I have some apprehension about this deployment, but honestly, far more about being a tech. I feel like a seal trying to learn rock-climbing. I want to protest, "I'm not a waste! There's so much that I'm really very good at, there's just no use for it here! It doesn't show up on paper. But I do some things well!" Younger-me might have supposed that it's good for my humility, but somewhere along the way it clicked that humility didn't mean that I was supposed to worry and fret and be down on myself - it meant that I was supposed to be focused on something, someone, outSIDE myself. Forgetting whether I'm doing good or bad, forgetting ME, as it were, because someone else is here.

And when I'm trying hard to be good, and doing badly, it's very easy for me to start feeling sorry for myself.

So, no, I'm not really worried about the deployment. I will have forgotten things, yes. I will be short on sleep, yes. I will miss my family, and see many unfamiliar things, and endure the stress of living, working, eating, sleeping, and seeking recreation in what is effectively all the same building. But all of that, I can see past it. I will come back, in some condition or another. As long as I'm alive, I can heal from just about anything, so I'm not really concerned about the stress-damage yet.

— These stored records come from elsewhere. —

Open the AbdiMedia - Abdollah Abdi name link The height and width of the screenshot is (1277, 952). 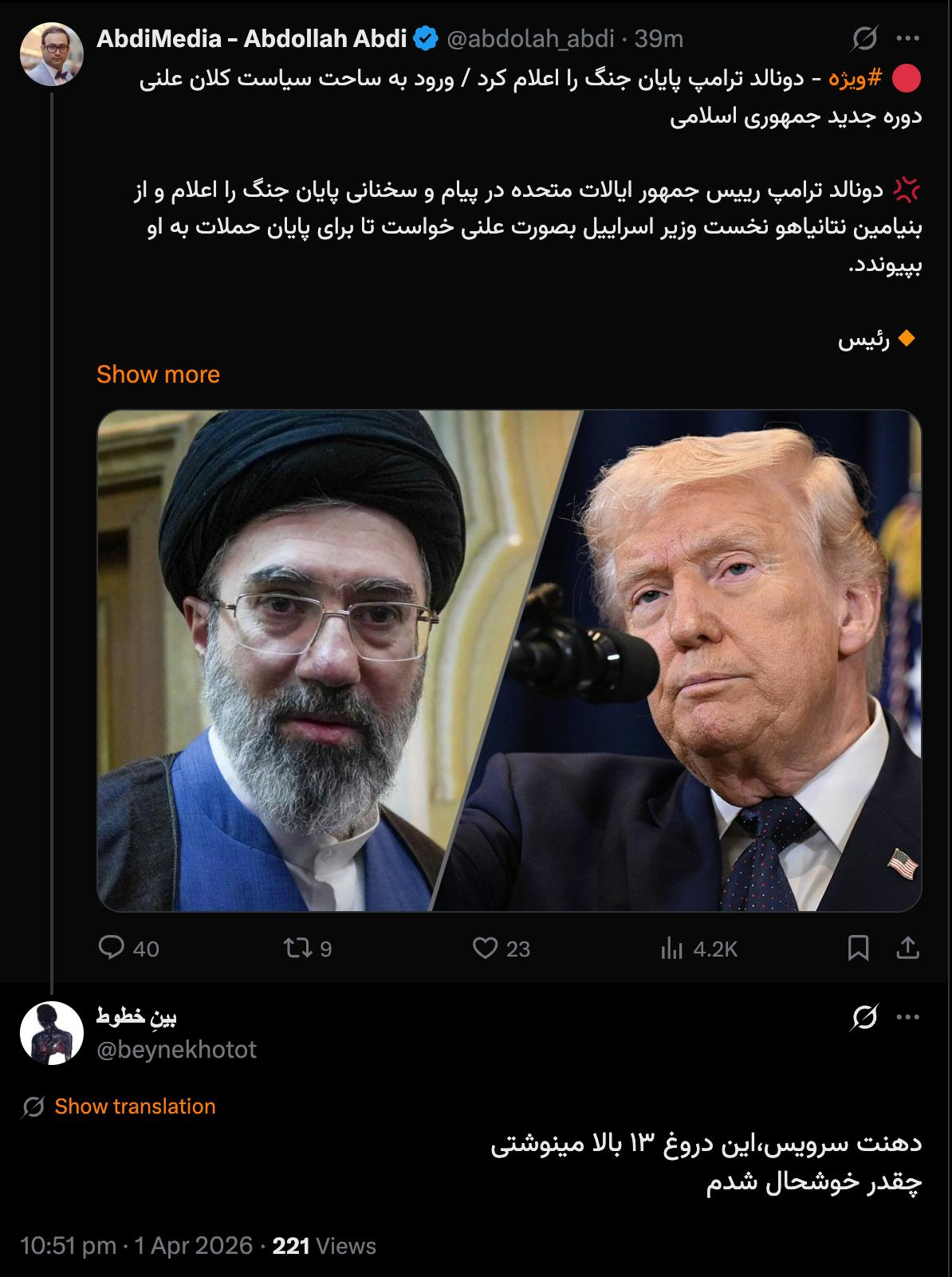(x=252, y=38)
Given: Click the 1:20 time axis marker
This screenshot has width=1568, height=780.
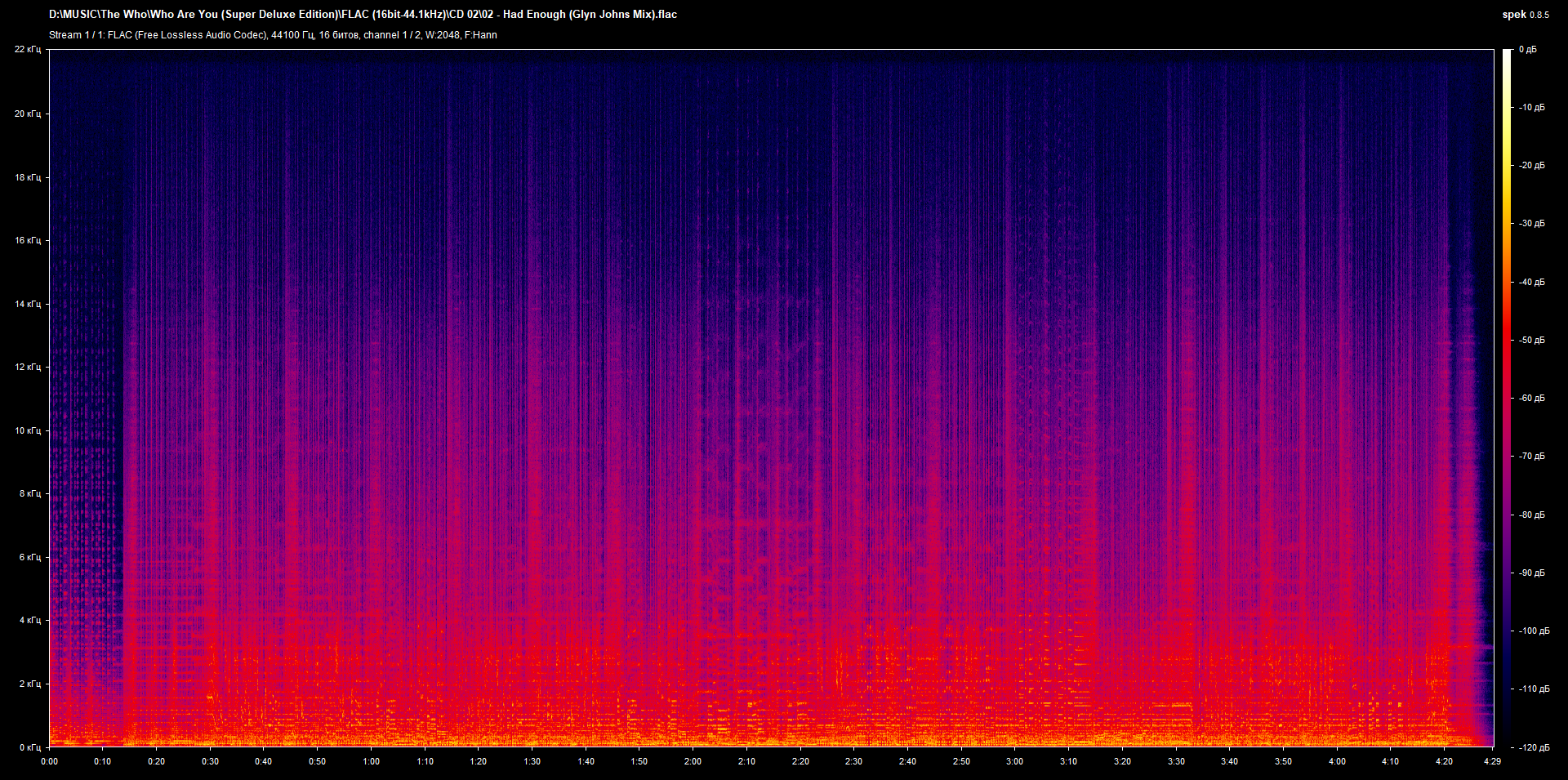Looking at the screenshot, I should [x=478, y=761].

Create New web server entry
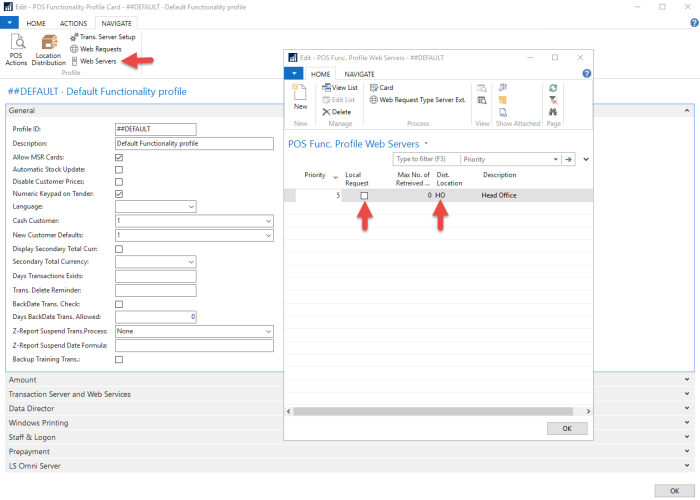(x=300, y=98)
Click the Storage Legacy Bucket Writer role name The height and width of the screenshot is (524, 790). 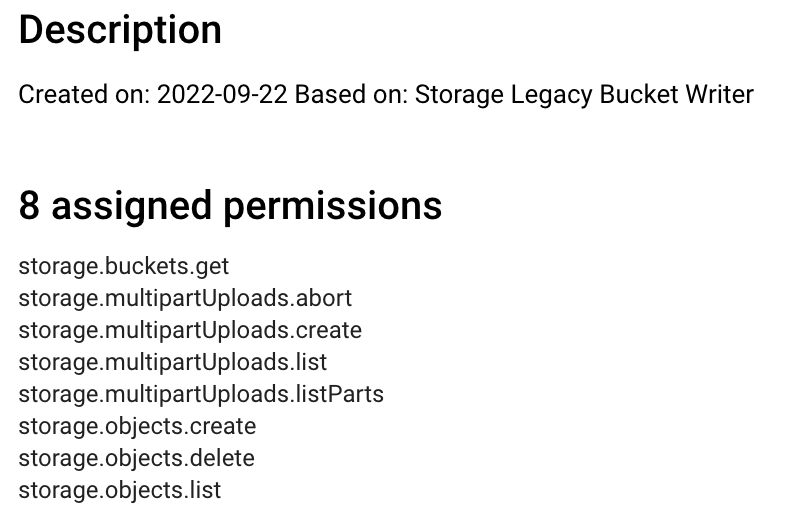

But being a bad tech? For some reason, that really bothers me. Possibly because I want so much to be a GOOD tech, and I feel hopelessly unqualified. I know, by Navy standards, I went through school, and actually did very well, but I feel like that had far more to do with my test-taking abilities than my technical abilities. Rock-climbing seal.

Mail is a great, great encouragement, always. I won't always have time to respond, but I'll try.

Saturday, July 2, 2011

Irrationale

Social network site points out that my friend has up a photo album of wedding prep. Navy has me out of the hometown loop, so it's entirely conceivable that my friend is getting married and I'm only just now finding out about it.

H and I are the same age, dear friends from college, somewhat drifted over the last two years. The news that she's getting married has me happy for her, and somewhat wistful, feeling as though I should be getting on the ball, by my age, I should be at least having a solid boyfriend with a future possibility of marriage.

But, 3 photos later, turns out that it is in fact H's sister who is getting married. Reaction here says something about me, because it's entirely, "Oh, hey, cool, M's getting married! Go her!" There's no sense that *I* should be following suit.

And M is at least two years younger than I am. My motivations amuse me.